While visiting the GSU Archives, we exercised the collection of data through the Women’s/Gender and Sexuality Collections. Each artifact was able to bring forth various modes of information regarding AIDS as well as the fight for rights.

Archival research includes primary sources found in a place that houses artifacts from certain events or time periods. Things found in an archive might include apparel, audio recordings, newspaper, records, etc. Archival research is essential in the way that it provides for various primary sources that aid in further collection of data. These primary sources bring forth first hand accounts such as manuscripts, documents, and other materials from said event.
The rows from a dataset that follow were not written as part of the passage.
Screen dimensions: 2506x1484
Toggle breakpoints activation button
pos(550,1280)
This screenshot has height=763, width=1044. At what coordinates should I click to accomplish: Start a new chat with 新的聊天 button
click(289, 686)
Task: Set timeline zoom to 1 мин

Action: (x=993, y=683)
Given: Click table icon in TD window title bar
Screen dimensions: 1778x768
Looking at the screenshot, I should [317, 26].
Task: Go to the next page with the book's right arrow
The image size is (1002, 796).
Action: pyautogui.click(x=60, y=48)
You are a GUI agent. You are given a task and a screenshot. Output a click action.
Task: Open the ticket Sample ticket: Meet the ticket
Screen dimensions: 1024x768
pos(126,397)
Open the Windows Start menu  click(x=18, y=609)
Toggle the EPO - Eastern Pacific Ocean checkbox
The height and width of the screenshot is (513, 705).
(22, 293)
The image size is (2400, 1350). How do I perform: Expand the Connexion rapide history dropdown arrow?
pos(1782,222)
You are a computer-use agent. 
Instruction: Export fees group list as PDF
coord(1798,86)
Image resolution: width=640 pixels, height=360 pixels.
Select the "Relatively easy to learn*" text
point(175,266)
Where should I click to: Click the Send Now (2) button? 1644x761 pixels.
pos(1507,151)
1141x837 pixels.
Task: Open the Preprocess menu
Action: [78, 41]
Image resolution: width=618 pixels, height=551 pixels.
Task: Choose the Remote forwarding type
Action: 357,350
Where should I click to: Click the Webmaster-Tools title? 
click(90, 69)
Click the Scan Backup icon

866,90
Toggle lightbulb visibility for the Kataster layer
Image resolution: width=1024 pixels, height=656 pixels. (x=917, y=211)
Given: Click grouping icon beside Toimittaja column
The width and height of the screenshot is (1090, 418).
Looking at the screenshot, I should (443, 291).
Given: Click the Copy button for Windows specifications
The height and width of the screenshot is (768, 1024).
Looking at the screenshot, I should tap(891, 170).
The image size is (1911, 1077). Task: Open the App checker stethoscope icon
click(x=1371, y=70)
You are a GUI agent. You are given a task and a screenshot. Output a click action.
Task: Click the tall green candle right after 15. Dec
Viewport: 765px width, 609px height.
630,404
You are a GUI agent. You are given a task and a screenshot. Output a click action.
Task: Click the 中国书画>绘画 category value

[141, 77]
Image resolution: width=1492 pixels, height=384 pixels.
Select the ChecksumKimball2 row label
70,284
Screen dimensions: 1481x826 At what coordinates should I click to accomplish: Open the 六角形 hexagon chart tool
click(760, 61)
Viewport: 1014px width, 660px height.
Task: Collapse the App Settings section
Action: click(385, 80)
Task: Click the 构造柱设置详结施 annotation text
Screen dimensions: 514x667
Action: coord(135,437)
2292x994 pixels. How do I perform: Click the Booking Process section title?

In conducting this research, an essential step is to ask questions. Although it may be easy to just google general topic ideas, primary sources give more efficiency as well as context. So, one might begin by asking where an artifact was found, going on to ask who held the artifact, and so on. Asking questions leads to the gathering of more detailed information. Furthermore, metadata, is also a vital part of the research process. Seeing various types of sources that all account for a specific event makes the world of a difference.

Poster 

 

This artifact is a poster held by a woman in an AIDS protest, saying “Women Don’t Get Aids. They Just Die From It” This powerful message is meant to voice the way in which women typically end up dying from aids because their voices go unheard.

 

 

 

 

 

Article

This article was written in San Francisco -1990, it displays the typical reaction to AIDS at the time. This gives a first hand look into the past, allowing for researches to draw conclusions about the time, place, and people of the newspaper article.